Volaron ladrillos, piedras y tubos de plástico contra taxis

Todavía falta cuantificar las pérdidas económicas, tanto por los daños como por los cierres de negocios en el sitio.
Los civiles pedían que los choferes se retiraran de la avenida.
Los civiles pedían que los choferes se retiraran de la avenida. (Nacho Reyes)

Guadalajara

Piedras, palos, tubos de PVC y otros objetos volaron por el aire. El blanco principal fueron casi una decena de taxis que ayer participaron en el megaparo de miles de taxistas contra la regularización de las Empresas de Redes de Transporte (ERT) en el Centro Histórico de Guadalajara.

El enojo no pudo más con un grupo de civiles, a quienes la autoridad identifica como “gente que opera a los alrededores de la Plaza de la Tecnología” y quienes se enfrascaron en un enfrentamiento contra los taxistas que participaban en su marcha.

“¡Lárguense!”, les gritaron los civiles a los choferes de los carros amarillos y el conflicto inició cerca de las 13:30 horas justo al ingreso de la Plaza de la Tecnología, situada sobre 16 de Septiembre.

Las palabras se quedaron cortas y comenzaron las agresiones físicas, “quiébrale los vidrios”, gritó uno de los jóvenes, al mismo tiempo, otro individuo golpeó en cinco ocasiones el cristal lateral de uno de los taxis hasta que logró romperlo, acción que celebraron sus compañeros.

Taxistas reaccionaron igual con violencia, retaron y lanzaron objetos a los sujetos que en ese momento ya estaban armados con tubos de PVC y algunos palos.

“¡Déjate venir cabrón!”, gritó un taxista, invitación a la cual no se negó uno de los jóvenes que acertó un golpe frontal con el tubo de plástico que portaba, pero cuando regresaba triunfante a su guarida, el interior de la plaza, no pudo esquivar la pedrada que lanzó otro de los ruleteros y le impactó de lleno en el costado izquierdo del torso.
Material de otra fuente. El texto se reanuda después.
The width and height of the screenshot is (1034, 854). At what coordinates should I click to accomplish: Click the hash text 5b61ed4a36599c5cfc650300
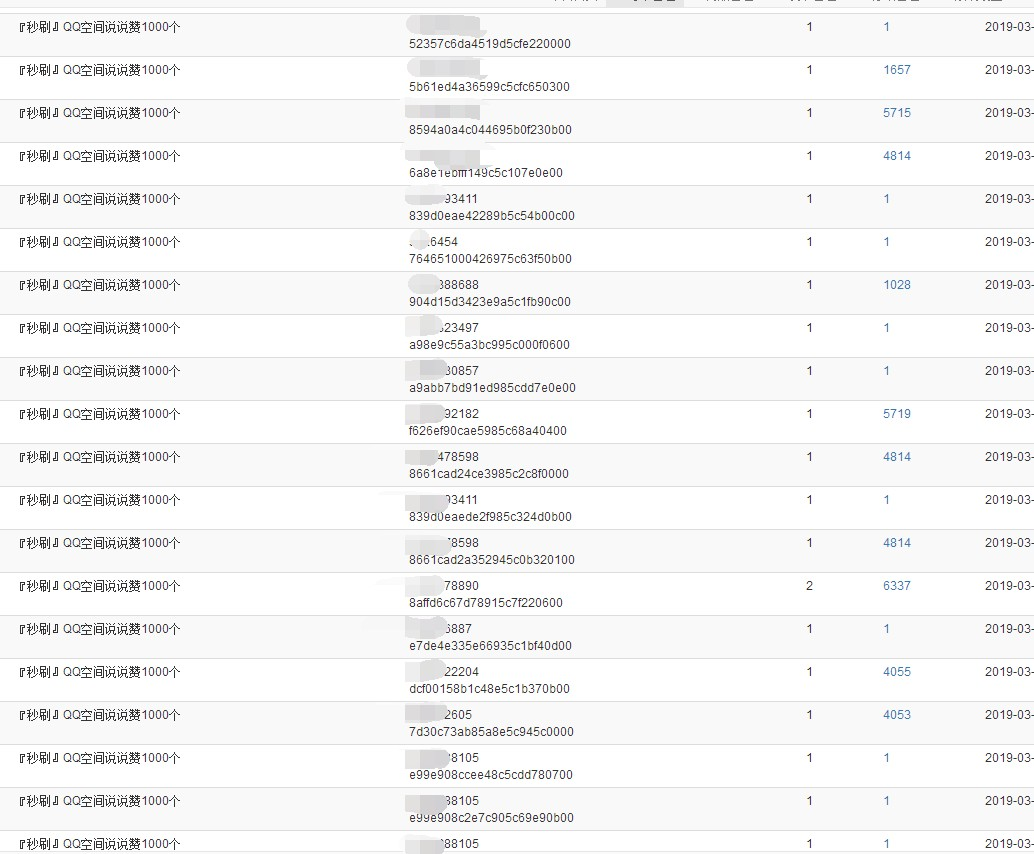coord(489,87)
Un policía de Guadalajara se colocó de manera valiente en medio de ambos bandos, con las manos extendidas y confiado a que los rijosos respetarían su uniforme trató de calmar los ánimos, pero no fue suficiente, la cantidad de proyectiles que salían disparados de un lado a otro se incrementó de manera considerable.

Justo en ese instante las cosas se salieron de control.

Por un momento los taxistas se sintieron vencedores y continuaron lanzando objetos contra los muros y cristales de los locales de la plaza sin percibir respuesta alguna.

En menos de un minuto la dinámica cambió, desde lo alto de la plaza comenzaron a volar los objetos más primitivos que había en el lugar, ladrillos y piedras del tamaño de una caja de zapatos, arrojaron también extintores, sillas y otros artículos, la mayoría impactó contra los pocos vehículos que no fueron retirados del lugar, aunque también resultaron afectadas luminarias, mobiliario público y algunas personas entre ellas una oficial tapatía, algunos comerciantes, una reportera y varios taxistas, ninguno de ellos con lesiones de gravedad.

El enfrentamiento se prolongó por más de 15 minutos hasta que los antimotines ya eran suficientes en número como para asustar a cualquiera, la estrategia entonces fue conformar un cerco de dos calles a la redonda de la plaza y desalojar el inmueble, después entrar por quienes ahí se resguardaban.

“Son personas que operan alrededor de la zona”, señaló Eduardo Almaguer, fiscal general de Jalisco, mismo que confirmó haber desplegado 400 efectivos para tomar el control del lugar, mientras tanto, los taxistas dieron por terminada la manifestación que se vio opacada y desplazada mediáticamente por los actos violentos, que una vez más, fueron los protagonistas en el primer cuadro del Centro de la ciudad.